Machine learning is a field of computer science researching a computer’s ability to learn autonomously, without being explicitly programmed to do so. Machine learning is used in a variety of computing scenarios where programming explicit algorithms is impossible due to unpredictability, for example in spam filtering, data mining and analytics, OCR, malware detection, motion tracking, and pattern recognition.
In the early days of AI, scientists were interested in making machines “learn” from incoming data. These early approaches to machine learning used various symbolic methods and neural networks, but an increasing emphasis on the logical, knowledge-based approach caused a split between AI and machine learning.
Machine learning evolved from the quest for artificial intelligence development, and gained popularity in the early 1990s as a separate field of computer science. The focus of machine learning shifted away from the symbolic approach inherited from AI, to solving practical problems using statistical methods and models, and probability theory. Machine learning has greatly benefited from the increased availability of digitized data and the possibility to distribute data over the internet (eg, “big data”).
Machine Learning Theory and Approaches
The core objective of a “learning” machine is to generalize from its experience. In fact, it is the ability of a learning machine to perform accurately on previously unseen tasks, relying on its learning data set.
Machine learning tasks are often classified into three main categories, depending on the nature of the task and the learning signal:
- Supervised learning — the learning machine is presented with example inputs and their resulting outputs. The goal is to learn a general rule that maps inputs to outputs.
- Unsupervised learning — the learning machine is left on its own to try and find structure in the input. Unsupervised learning can be a goal in itself.
- Reinforcement learning — the machine interacts with a dynamic environment, where it must perform a defined task, for example, autonomous vehicle driving. The learning machine is provided feedback in terms of rewards or punishments during the task.
Many machine learning concepts, or algorithms, were devised to solve specific problems or tasks. The list is extensive, so we will name just a few concepts: decision tree learning, association tree learning, deep learning, inductive logic programming, clustering, representation learning, similarity and metric learning, rule-based machine learning, and so on.
Machine learning also opens up many ethical questions. Learning machines use datasets to gain information and make decisions, and if those datasets are biased, those biases can show up during the operation of a learning machine. Responsible and unbiased data collection is a critical part of machine learning.

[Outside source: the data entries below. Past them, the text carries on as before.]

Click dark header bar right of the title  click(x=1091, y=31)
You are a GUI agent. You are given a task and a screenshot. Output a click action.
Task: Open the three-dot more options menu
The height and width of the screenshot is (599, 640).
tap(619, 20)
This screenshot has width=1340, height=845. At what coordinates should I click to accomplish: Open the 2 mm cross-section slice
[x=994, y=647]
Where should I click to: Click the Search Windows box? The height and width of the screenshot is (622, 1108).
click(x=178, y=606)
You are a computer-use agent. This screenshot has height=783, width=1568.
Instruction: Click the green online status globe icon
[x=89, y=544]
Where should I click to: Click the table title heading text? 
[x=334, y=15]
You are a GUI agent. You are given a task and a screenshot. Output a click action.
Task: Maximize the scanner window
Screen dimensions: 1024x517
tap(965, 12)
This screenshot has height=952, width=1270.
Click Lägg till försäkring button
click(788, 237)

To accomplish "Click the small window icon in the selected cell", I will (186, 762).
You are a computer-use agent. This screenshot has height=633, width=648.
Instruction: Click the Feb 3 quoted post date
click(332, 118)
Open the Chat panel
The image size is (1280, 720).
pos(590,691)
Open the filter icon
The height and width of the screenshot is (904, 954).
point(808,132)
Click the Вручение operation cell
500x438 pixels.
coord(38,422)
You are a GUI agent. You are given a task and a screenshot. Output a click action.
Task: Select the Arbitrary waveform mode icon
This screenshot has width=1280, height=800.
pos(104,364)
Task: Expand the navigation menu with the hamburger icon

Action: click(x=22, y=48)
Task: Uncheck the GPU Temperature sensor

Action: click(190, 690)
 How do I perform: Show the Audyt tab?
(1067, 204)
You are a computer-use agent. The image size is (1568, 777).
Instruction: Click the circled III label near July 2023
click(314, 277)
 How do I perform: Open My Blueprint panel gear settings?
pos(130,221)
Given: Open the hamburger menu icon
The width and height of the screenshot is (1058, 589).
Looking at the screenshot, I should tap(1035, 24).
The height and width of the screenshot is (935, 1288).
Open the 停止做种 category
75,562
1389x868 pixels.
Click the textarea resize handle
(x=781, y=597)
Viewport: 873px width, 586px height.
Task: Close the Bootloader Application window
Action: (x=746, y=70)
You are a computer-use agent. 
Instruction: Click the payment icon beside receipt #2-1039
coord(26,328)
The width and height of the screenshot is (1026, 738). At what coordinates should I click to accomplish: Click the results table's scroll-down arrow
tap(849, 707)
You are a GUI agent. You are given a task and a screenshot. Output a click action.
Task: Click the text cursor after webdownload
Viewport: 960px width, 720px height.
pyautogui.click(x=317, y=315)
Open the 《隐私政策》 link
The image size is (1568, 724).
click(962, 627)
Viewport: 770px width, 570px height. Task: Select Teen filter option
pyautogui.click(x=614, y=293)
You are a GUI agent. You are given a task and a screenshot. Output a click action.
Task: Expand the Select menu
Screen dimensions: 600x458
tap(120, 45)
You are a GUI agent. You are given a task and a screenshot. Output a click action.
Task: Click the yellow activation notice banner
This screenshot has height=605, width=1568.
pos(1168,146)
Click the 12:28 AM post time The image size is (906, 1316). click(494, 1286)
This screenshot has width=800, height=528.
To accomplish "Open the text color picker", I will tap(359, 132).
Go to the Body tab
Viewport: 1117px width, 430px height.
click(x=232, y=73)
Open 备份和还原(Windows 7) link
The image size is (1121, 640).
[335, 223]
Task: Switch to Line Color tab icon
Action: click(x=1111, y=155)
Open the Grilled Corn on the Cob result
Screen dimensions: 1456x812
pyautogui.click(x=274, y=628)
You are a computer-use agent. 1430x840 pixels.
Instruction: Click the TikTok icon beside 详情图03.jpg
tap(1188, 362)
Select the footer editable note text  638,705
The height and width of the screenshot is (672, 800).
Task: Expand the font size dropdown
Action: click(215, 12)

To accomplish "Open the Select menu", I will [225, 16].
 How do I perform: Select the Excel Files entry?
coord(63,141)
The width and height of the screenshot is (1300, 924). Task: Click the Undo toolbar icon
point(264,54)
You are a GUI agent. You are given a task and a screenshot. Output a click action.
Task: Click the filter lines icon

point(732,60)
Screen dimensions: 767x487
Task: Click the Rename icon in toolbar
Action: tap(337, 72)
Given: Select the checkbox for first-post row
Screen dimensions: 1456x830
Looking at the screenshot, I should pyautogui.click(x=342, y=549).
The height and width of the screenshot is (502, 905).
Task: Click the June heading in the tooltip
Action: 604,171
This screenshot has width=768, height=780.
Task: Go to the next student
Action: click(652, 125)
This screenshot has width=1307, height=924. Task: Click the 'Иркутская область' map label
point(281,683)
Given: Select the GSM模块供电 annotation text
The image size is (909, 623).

Machine Learning Resources
Taking a dive into machine learning requires a number of prerequisites. You should have a background in computer science and mathematics or statistics, and obviously you’ll need a good understanding of technology and programming in general.
Numerous courses and learning resources are available online, and we singled out a few:
- A collection of Andrew Ng’s Machine Learning lectures from Stanford course 229 on YouTube provides a great introduction to machine learning and statistical pattern recognition.
- Intro to Machine Learning is a free online course at Udacity.com. This course will teach you how to extract and identify useful features that best represent your data, a few of the most important machine learning algorithms, and how to evaluate the performance of your machine learning algorithms. User registration is required.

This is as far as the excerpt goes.